Beyond this combination, which he says comprises 90 percent of his tone, Shepherd uses the Dunlop Uni-Vibe for the rhythm tone on “Blue On Black” and Hendrix songs, Electro- Harmonix POG 2 (with the King of Tone) for “Your Blues,” and the Analog Man Bi-Chorus (one side set slow for Leslie tones, the other slightly faster) for the band’s slow version of “Voodoo Chile Blues.” Shepherd, who has an original Tycobrahe Octavia for studio use, uses the Chicago Iron Octavia reissue for Hendrix songs as well, and calls it, “as accurate of a reissue as anything I’ve ever seen.” He gets his favorite tones by rolling off the tone slightly, stacking on a Tube Screamer, and hitting his Strat’s neck pickup.

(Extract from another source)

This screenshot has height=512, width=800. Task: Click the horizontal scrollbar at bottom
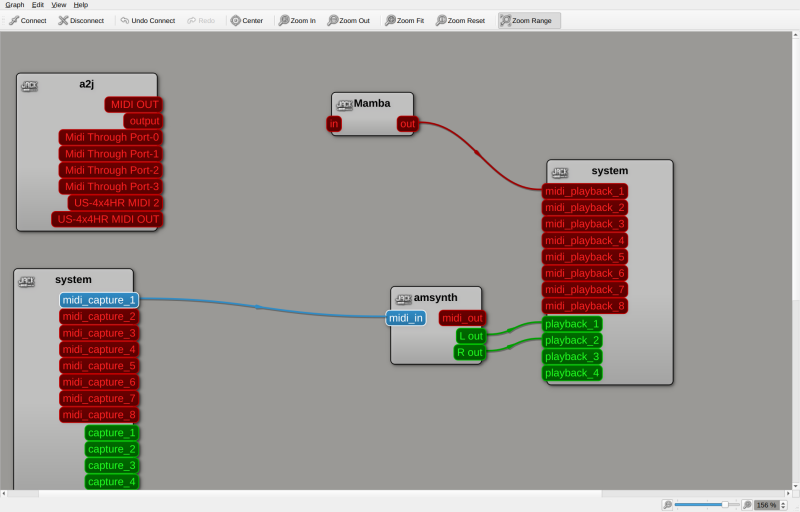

Shepherd’s board actually contains two of his preferred Dunlop CAE Cry Baby wahs— one on the board, and one circuit set to a specific pot setting and mounted under the board for the song “Show Me the Way Back Home.” Shepherd prefers the CAE wah for its sweep and vocal qualities, and tends to stay on the yellow setting without the built-in overdrive.
The board is rounded out with a recent issue BK Butler Tube Driver, a JAM Pedals Delay Llama+ modified with an on/off instead of hold switch and tap tempo, and a Boss TU-3, which he also uses as a mute switch when switching guitars. Michael Helweg wired Shepherd’s board with two Voodoo Lab switchers and a Voodoo Lab Commander set with loop presets for controlling his pedal combinations.